Other sources of variation may be present that represent institutional biases in the treatment of KD, but are unable to be evaluated using this data source. Medication dose or brand of IVIG is not present in the database, nor are important variables such as presence of fever, length of febrile illness prior to treatment, physical signs and symptoms, or pertinent laboratory values. These are limitations associated with a retrospective review of administrative data.
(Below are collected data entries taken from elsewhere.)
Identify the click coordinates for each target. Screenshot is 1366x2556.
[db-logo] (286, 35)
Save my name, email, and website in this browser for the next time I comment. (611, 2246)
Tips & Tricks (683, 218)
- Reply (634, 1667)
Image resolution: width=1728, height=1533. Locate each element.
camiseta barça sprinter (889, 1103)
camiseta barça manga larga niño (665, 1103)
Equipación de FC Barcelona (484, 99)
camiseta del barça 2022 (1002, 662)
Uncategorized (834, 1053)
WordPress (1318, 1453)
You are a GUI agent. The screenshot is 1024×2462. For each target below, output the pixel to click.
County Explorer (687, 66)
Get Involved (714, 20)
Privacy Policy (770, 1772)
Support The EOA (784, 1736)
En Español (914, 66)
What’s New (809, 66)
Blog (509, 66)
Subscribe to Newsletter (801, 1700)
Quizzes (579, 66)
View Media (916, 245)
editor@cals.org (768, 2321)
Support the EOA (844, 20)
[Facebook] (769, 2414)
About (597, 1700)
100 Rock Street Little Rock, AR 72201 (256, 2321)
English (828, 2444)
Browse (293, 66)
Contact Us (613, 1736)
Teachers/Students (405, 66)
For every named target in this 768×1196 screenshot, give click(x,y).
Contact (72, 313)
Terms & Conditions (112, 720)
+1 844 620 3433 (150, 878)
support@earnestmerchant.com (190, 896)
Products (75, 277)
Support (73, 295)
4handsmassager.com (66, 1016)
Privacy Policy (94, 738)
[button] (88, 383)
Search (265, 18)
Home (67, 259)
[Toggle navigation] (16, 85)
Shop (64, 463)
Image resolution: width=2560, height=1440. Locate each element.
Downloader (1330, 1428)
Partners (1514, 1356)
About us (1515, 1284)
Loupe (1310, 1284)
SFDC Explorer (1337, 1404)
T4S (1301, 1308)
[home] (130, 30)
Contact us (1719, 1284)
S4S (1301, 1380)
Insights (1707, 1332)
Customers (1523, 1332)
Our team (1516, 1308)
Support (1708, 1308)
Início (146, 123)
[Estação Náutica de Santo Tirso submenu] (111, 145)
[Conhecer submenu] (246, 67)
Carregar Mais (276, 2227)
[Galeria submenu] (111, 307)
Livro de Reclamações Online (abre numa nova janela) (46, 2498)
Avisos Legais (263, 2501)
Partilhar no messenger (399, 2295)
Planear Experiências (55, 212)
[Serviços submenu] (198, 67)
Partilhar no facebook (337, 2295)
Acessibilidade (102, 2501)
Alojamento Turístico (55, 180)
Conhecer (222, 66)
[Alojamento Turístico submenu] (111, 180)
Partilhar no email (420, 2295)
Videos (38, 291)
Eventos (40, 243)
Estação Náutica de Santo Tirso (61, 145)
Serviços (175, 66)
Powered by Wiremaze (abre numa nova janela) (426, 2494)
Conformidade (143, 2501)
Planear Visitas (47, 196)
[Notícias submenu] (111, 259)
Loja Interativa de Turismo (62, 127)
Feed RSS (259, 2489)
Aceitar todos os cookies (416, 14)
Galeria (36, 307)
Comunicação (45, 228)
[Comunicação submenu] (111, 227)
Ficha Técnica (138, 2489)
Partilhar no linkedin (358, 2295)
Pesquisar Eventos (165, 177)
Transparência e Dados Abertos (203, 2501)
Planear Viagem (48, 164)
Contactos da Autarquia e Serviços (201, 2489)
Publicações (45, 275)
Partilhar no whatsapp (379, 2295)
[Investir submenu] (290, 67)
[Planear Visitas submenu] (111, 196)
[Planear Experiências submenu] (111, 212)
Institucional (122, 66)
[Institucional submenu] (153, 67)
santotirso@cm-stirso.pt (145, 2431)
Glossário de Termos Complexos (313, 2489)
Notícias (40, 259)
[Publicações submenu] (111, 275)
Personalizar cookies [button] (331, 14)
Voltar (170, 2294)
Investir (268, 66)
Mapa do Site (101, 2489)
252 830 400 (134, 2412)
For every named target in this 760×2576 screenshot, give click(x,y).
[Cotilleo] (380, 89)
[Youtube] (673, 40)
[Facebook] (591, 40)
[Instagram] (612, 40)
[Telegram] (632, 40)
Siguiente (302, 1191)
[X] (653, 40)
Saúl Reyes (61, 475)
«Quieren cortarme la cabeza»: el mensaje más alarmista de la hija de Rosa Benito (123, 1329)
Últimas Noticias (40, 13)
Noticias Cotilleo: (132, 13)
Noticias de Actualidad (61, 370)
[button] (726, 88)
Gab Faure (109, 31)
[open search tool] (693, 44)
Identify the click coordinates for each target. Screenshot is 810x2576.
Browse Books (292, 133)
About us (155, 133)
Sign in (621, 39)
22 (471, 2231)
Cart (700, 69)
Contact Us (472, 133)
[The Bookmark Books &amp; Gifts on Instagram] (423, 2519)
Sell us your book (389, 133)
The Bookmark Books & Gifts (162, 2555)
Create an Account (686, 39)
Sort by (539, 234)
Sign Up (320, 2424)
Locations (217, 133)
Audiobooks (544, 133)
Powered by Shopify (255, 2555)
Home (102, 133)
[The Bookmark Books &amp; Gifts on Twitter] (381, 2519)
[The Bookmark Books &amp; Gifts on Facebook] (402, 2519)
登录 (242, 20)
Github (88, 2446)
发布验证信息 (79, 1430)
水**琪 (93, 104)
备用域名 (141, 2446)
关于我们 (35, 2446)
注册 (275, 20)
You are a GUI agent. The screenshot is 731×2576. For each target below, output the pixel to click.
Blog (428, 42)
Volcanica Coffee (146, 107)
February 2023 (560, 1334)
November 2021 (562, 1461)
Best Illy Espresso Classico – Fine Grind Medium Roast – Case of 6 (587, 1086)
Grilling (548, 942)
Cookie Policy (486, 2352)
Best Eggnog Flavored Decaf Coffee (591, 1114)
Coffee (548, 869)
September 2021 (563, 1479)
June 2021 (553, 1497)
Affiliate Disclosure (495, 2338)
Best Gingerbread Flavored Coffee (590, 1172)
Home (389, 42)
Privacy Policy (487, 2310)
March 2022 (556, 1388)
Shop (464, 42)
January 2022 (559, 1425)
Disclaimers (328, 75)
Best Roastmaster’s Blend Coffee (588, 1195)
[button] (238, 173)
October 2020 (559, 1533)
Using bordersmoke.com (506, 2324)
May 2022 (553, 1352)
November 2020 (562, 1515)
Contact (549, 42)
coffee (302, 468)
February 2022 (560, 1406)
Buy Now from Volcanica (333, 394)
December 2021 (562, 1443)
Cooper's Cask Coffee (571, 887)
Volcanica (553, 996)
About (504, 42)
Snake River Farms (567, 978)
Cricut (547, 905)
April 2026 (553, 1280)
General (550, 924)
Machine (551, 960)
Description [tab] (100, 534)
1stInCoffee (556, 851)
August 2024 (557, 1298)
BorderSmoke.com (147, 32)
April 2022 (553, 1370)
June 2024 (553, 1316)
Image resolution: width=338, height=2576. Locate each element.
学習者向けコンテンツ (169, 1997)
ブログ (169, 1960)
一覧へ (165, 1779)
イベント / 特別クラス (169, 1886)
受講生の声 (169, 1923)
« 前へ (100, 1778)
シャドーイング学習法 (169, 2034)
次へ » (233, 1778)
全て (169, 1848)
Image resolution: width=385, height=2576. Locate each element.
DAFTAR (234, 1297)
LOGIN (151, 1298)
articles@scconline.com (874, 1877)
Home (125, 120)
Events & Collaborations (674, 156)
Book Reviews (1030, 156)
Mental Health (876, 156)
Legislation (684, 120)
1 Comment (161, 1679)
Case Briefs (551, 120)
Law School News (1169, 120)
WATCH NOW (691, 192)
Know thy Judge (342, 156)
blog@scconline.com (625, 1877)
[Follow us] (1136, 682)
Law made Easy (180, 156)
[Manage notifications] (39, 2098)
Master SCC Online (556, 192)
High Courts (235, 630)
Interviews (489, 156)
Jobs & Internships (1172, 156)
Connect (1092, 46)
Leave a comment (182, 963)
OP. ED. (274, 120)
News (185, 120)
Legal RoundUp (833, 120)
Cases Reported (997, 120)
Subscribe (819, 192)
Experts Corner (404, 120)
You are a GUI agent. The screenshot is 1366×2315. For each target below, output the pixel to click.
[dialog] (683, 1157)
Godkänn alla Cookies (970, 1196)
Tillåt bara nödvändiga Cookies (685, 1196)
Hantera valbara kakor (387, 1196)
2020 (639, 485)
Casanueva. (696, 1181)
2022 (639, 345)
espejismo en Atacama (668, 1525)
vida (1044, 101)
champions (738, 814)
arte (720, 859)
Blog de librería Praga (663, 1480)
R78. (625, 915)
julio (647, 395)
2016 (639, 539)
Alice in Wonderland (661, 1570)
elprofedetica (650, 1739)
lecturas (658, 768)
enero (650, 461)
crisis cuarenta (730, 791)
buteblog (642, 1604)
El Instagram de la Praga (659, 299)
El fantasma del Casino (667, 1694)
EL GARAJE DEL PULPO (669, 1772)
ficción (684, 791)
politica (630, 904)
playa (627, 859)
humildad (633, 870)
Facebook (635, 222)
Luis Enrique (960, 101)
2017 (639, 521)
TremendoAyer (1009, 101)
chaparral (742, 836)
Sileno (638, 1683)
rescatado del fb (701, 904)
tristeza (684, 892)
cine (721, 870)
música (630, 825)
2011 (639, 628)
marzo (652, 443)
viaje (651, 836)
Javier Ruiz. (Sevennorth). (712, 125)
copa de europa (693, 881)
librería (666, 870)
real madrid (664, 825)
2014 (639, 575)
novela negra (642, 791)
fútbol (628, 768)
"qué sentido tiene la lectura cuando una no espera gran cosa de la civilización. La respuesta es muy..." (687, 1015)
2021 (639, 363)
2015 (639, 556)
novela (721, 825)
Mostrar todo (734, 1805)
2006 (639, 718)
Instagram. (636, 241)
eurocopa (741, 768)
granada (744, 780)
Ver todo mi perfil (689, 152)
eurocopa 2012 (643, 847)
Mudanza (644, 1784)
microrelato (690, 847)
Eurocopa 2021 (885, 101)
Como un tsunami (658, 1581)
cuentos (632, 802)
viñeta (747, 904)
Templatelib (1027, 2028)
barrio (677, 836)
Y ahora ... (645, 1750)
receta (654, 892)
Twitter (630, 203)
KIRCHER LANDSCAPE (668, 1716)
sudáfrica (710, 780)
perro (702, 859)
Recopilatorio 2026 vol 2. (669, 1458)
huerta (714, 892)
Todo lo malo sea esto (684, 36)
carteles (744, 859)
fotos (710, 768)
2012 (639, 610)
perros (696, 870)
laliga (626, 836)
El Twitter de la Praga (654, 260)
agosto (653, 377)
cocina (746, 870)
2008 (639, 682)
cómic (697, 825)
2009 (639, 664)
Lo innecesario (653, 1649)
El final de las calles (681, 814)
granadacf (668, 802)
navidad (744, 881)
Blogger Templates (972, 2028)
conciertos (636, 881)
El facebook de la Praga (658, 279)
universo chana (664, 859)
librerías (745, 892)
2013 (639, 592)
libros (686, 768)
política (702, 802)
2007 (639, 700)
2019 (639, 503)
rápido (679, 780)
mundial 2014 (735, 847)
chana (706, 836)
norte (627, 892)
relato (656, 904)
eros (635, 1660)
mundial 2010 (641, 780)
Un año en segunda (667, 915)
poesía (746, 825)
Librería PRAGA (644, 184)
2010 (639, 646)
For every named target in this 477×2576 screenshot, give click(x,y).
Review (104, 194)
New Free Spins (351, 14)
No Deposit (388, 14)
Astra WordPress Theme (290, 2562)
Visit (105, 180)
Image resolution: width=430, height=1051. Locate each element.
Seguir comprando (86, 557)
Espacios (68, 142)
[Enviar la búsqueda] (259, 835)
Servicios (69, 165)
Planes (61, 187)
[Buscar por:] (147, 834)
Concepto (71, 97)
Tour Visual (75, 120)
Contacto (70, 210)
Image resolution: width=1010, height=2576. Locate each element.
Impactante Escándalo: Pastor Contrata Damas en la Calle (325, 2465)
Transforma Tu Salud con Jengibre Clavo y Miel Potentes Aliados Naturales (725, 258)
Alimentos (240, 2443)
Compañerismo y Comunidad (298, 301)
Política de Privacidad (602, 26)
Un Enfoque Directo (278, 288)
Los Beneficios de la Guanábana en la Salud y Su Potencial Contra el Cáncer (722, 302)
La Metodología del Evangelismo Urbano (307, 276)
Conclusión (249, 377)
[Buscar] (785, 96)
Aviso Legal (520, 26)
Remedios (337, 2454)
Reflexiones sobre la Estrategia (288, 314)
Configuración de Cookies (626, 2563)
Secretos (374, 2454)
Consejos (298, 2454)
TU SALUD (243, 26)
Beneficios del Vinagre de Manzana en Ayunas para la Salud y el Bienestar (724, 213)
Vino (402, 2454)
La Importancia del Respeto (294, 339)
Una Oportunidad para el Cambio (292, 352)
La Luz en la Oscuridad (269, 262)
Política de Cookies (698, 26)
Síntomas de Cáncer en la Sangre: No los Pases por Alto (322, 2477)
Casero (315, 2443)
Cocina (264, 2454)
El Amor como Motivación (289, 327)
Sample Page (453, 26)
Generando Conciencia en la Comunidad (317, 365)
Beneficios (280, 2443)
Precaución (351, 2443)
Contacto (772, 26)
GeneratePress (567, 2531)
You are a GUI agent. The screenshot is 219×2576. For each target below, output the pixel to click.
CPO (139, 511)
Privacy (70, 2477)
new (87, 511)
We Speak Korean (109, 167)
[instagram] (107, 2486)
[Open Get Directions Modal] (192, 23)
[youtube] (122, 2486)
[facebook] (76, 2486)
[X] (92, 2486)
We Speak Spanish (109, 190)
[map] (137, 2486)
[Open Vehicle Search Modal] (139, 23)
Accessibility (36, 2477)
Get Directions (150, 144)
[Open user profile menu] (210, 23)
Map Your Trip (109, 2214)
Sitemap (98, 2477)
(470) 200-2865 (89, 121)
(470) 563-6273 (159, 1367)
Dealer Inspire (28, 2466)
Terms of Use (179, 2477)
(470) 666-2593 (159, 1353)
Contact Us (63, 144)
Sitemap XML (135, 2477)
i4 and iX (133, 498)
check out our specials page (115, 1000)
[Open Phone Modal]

Based on the data presented, we propose that variability in KD diagnosis and overtreatment with IVIG may be the etiology of resistance patterns demonstrated in this report. Due to the lack of granularity associated with a large database study, we are unable to evaluate the etiology of the resistance, and are only able to postulate a question for future investigation. Clinicians are urged to evaluate practices regarding the diagnosis of KD and IVIG therapy at their institution.

Conclusion

Kawasaki disease resistant to intravenous immunoglobulin therapy occurs frequently and the incidence of resistance varies significantly between pediatric hospitals.